McKinstry has lived with these memories since she was a teenager, which later led to depression as an adult.
"As a 14 year old, I was supremely frightened (of the bombing). I spent a good part of my life in fear. Six months after the church bombing, they bombed the house across the street from me," she said. "I think I decided at that point that I would die by bombing -- I didn't know when or where and I didn't know how to process this. I didn't understand that people didn't like people of color and didn't understand why."
In the book, McKinstry shares a letter she had written to God. She asked him, "Why would you create people of color if you knew that people would hate them?"

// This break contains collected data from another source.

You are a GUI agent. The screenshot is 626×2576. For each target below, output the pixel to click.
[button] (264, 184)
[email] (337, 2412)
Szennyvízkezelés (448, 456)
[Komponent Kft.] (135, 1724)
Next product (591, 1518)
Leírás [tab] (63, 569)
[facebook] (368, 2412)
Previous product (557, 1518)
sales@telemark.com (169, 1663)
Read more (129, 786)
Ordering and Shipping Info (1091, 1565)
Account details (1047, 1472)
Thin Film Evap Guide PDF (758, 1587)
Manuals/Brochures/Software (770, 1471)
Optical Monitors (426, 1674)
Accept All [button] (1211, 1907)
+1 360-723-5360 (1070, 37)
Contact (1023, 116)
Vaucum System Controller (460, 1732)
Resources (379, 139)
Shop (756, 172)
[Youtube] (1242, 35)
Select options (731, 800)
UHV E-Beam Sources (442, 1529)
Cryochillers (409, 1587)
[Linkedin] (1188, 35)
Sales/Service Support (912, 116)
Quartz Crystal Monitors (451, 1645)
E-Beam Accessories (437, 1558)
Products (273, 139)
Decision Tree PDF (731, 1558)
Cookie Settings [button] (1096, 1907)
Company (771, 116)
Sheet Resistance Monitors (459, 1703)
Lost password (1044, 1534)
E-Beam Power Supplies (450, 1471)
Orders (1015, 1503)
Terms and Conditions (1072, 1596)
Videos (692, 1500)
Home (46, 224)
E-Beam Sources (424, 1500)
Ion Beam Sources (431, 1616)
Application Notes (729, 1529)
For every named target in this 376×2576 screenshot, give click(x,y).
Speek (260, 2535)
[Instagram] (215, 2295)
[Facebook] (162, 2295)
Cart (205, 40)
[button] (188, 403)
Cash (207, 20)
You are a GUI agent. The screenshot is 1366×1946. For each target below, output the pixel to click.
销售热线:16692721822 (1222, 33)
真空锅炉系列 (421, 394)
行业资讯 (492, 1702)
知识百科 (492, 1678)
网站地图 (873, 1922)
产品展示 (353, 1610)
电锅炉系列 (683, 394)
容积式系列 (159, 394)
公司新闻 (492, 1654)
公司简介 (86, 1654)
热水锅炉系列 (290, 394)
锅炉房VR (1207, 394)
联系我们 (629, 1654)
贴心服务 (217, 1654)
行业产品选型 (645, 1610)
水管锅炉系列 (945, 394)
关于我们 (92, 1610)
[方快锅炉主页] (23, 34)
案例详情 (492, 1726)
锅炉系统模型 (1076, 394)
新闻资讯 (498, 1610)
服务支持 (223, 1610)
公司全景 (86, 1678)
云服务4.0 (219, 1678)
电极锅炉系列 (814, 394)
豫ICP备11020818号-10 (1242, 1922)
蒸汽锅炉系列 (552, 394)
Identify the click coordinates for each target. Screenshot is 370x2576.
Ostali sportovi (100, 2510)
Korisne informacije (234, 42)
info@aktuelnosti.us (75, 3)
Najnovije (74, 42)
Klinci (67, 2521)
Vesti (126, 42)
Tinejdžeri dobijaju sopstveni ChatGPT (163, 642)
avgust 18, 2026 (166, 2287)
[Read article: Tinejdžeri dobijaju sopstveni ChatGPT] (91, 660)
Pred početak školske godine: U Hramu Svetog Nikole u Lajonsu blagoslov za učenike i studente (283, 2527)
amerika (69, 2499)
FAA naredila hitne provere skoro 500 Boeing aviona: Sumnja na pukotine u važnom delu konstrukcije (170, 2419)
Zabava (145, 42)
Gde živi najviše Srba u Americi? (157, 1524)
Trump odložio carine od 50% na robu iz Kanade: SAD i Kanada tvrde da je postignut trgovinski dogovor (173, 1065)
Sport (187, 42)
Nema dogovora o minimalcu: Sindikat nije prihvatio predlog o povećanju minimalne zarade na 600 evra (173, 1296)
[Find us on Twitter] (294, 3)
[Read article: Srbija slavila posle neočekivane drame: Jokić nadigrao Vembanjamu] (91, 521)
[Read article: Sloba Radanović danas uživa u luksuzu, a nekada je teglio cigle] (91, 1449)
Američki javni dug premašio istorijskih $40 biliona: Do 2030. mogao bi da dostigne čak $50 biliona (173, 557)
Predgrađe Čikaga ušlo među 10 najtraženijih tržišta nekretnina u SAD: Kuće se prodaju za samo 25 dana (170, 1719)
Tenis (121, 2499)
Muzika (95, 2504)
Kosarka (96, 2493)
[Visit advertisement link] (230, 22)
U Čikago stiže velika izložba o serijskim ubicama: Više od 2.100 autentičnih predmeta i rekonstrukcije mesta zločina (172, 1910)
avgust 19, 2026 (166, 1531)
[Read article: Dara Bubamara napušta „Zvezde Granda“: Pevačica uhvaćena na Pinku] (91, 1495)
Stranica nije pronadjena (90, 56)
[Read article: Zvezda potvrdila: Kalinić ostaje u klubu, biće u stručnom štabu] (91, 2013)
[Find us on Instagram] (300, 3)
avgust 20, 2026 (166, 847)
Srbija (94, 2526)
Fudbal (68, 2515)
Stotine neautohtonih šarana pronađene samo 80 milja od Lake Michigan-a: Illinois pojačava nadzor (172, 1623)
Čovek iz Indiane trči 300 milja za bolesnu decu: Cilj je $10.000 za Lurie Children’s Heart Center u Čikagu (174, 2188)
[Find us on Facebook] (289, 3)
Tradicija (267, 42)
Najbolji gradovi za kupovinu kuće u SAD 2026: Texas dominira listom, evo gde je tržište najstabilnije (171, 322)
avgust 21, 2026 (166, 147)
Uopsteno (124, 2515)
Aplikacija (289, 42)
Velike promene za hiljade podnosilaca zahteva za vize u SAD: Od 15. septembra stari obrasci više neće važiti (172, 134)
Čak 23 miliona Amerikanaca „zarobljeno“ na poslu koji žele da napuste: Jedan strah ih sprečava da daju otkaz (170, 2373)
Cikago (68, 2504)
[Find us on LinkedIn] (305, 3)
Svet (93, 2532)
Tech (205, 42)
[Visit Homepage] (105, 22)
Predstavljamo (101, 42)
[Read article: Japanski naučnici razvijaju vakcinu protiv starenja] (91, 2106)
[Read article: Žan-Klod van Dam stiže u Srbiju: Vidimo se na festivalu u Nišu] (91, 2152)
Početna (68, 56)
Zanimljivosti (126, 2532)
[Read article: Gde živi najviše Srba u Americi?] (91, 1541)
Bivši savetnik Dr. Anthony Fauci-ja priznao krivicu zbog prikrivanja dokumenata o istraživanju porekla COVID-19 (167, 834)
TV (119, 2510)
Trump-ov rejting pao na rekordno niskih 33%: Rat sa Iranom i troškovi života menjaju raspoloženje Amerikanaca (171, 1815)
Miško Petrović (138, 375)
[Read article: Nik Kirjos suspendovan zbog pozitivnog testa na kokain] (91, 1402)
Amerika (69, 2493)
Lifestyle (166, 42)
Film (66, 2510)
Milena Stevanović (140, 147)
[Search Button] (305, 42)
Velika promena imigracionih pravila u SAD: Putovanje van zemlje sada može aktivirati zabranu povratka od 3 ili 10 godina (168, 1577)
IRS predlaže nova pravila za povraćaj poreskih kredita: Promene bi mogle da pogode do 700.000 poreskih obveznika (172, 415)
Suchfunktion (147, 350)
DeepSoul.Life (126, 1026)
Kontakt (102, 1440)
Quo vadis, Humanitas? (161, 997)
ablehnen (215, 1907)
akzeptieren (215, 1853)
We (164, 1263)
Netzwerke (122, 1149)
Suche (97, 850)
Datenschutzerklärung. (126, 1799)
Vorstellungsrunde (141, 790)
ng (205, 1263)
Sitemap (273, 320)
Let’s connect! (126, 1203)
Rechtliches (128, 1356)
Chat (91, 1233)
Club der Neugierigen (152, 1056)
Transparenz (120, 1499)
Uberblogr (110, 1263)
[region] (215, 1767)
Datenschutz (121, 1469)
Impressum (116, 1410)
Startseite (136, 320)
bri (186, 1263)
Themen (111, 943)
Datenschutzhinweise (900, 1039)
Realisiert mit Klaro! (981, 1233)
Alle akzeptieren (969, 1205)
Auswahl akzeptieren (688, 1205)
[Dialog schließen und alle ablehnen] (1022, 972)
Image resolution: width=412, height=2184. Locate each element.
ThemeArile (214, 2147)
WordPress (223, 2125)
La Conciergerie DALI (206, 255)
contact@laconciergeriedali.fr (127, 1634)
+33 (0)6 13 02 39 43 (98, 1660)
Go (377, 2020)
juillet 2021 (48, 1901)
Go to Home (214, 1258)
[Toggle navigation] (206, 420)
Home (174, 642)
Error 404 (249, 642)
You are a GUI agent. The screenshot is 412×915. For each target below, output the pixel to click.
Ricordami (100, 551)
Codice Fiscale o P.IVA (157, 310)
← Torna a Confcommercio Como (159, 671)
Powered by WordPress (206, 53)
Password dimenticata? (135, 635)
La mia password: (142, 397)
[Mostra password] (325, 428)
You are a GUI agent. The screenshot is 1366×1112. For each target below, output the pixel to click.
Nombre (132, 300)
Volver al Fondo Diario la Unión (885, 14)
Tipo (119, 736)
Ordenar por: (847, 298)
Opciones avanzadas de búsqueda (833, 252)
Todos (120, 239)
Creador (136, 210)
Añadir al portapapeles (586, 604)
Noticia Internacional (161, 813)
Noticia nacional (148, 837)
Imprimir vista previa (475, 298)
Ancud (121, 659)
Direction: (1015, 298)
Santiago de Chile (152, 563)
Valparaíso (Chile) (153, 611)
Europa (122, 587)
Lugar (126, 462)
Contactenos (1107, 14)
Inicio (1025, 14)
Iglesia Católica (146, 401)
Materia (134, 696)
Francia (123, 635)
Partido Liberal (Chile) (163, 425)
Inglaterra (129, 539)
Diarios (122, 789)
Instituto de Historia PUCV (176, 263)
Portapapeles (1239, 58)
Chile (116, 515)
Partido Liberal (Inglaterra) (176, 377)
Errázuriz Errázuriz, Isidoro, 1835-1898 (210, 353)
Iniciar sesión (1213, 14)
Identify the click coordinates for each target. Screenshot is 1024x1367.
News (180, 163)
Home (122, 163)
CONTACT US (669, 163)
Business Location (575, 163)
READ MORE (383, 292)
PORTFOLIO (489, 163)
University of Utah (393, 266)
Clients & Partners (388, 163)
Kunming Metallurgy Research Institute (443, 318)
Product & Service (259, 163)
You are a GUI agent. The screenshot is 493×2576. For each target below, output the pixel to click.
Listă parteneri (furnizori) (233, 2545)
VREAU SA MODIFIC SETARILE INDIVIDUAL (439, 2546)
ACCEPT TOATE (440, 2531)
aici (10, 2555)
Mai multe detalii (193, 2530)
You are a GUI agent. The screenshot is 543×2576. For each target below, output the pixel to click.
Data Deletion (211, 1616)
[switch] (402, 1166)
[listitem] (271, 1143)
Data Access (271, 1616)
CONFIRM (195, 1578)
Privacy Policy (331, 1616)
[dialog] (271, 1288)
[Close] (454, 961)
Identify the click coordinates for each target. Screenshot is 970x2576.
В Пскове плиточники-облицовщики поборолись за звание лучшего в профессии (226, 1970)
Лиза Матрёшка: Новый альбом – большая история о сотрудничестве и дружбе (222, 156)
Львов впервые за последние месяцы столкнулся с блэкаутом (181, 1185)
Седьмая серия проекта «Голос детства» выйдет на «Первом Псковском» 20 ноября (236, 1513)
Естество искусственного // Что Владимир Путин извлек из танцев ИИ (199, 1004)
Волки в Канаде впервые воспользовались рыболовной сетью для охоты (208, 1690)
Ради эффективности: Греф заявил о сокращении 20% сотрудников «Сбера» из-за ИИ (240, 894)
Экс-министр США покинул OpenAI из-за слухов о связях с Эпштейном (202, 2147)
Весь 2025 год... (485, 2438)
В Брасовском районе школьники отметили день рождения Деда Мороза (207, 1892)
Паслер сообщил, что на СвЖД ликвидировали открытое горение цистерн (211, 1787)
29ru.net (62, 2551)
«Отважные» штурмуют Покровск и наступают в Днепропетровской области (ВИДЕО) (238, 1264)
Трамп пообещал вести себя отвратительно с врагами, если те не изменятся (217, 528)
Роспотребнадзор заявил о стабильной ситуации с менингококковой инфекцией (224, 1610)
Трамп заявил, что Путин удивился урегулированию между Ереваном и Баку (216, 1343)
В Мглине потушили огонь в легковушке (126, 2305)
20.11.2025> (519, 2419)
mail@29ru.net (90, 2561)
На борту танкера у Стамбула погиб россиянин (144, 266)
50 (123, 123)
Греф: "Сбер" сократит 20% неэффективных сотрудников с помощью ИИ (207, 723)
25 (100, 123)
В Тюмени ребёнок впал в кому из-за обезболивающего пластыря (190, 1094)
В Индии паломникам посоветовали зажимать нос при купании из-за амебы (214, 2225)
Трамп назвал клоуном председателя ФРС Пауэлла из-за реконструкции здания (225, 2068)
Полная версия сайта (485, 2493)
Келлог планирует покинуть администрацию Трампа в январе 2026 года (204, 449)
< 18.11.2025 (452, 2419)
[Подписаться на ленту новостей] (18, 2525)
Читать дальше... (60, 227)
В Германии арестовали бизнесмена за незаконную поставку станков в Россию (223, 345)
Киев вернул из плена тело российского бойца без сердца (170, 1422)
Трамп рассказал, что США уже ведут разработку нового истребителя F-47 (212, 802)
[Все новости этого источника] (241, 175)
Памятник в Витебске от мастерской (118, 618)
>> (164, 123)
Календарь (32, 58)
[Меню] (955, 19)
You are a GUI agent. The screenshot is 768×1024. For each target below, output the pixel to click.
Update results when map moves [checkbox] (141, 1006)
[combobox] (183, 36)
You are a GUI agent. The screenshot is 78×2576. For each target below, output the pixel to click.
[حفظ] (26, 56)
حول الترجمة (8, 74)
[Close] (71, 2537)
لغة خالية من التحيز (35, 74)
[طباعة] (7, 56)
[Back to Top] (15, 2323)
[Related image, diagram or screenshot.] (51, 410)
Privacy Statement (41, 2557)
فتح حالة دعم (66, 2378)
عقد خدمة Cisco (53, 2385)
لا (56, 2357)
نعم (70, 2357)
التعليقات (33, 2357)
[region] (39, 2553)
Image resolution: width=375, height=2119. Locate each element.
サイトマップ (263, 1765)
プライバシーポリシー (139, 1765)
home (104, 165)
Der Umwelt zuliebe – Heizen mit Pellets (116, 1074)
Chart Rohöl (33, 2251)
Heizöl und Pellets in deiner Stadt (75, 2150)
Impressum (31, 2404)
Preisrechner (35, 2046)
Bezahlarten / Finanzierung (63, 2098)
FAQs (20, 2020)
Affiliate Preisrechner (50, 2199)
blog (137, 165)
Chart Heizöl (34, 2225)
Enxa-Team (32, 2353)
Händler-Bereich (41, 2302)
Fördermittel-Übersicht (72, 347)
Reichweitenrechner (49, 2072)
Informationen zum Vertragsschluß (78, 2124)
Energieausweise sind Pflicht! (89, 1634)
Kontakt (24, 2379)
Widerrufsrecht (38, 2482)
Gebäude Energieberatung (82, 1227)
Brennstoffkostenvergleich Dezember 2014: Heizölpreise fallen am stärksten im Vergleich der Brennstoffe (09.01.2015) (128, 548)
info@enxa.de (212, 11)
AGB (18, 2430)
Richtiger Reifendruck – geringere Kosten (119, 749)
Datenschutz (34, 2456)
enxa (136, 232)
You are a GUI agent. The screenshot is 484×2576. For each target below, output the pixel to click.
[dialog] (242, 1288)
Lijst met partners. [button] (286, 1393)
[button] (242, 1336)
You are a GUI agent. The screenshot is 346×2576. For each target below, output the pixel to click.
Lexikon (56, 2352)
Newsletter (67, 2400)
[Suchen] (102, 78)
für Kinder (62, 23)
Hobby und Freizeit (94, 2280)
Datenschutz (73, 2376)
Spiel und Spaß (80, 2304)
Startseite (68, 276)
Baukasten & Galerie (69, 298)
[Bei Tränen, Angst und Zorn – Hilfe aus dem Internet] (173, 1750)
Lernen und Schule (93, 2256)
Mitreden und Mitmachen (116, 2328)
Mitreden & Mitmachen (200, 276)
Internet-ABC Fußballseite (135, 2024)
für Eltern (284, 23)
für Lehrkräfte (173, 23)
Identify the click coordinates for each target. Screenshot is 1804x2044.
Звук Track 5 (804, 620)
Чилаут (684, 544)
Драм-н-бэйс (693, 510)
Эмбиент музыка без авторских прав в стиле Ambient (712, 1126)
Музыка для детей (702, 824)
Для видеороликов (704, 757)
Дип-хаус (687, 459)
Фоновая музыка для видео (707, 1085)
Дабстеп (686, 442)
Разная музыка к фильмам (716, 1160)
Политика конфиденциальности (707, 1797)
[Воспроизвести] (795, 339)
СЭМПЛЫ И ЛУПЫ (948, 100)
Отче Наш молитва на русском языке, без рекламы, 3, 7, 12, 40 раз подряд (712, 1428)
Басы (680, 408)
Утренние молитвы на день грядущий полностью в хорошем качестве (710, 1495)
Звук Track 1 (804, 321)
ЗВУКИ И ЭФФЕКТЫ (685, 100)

She learned the answer as she traveled around the world.
"The more I traveled around the world was God's way of affirming me that Birmingham was a small spot in the huge world he created. Not every place was like the spot I was in," McKinstry said. "The life of black children in the 60s was limited. We didn't get to travel and know that there were other places and other people that didn't hate us."
Through all of her years of speaking and finding peace, she has only one message for her readers.
"I challenge readers to try love for a change. We've tried hate and you can see where it got us; now try love," she said.
Books will be available for purchase at the event.